BY CURT ERICKSON AND SCOTT POPELAR

Legislation eliminating lead from electronics systems necessitated a search for alternative materials to fit in existing assembly infrastructure, meet cost targets, and equal or surpass current reliability requirements. This article describes one company’s* lead-free wafer bumping processes, including under-bump metallurgy (UBM) and Sn/Ag/Cu (SAC) alloy evaluation. Bump performance is covered at wafer-level and board-level qualification testing in a cell-phone application.

The most economical method of creating flip chip and wafer-level chip scale packages (CSPs) is electroless Ni/immersion Au as the UBM and stencil-printed solder paste, or by dropping solid diameter solder spheres. Development and qualification of lead-free alloys used this same UBM system in 2001. To create a solderable Ni surface on native aluminum or copper traces present on today’s integrated circuits (ICs), a series of wet chemistries are used that clean, selectively activate, and nucleate exposed metal on wafers. Electroless Ni is deposited on metal I/O pads to a thickness determined by temperature and time in the bath. A flash of immersion gold is deposited as an oxide barrier to aid in the subsequent reflow process.

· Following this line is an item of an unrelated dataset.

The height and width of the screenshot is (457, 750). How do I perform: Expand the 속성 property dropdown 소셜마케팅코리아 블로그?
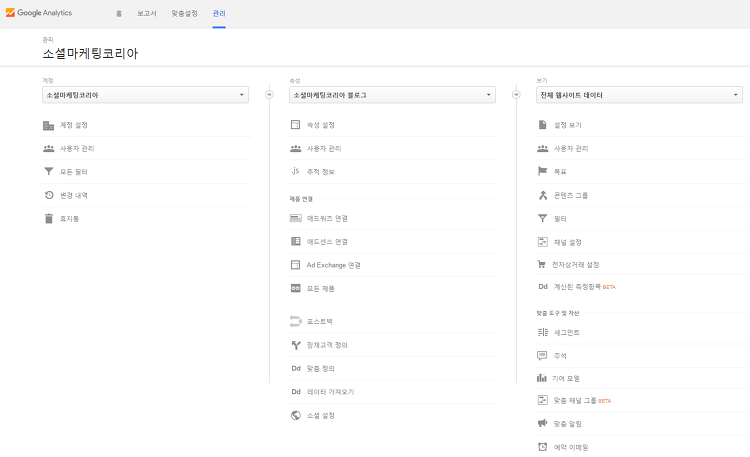[x=392, y=95]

Stencil printing discrete solder paste deposits on I/O pads and reflowing to form a metallurgical bond creates solder bumps. A stencil can also deposit flux. A second matching stencil delivers a solid diameter sphere to each I/O pad, and reflow creates a metallurgical bond.

Lead-free Solder Qualification at Wafer Level

It is crucial that the Sn/Ni intermetallic not reach the base IC Al or Cu pad before end of life. Shear load to failure needs to be sufficient based on material sets and environmental mission profile. These two elements are evaluated at wafer-level by shear testing and multiple reflow testing. Figure 1 shows a plot of bump shear load of lead-free, eutectic Sn/Pb and high-lead solder alloys as a function of the number of reflow exposures.


Figure 1. Shear test plot of various solder alloys as a function of reflow exposure.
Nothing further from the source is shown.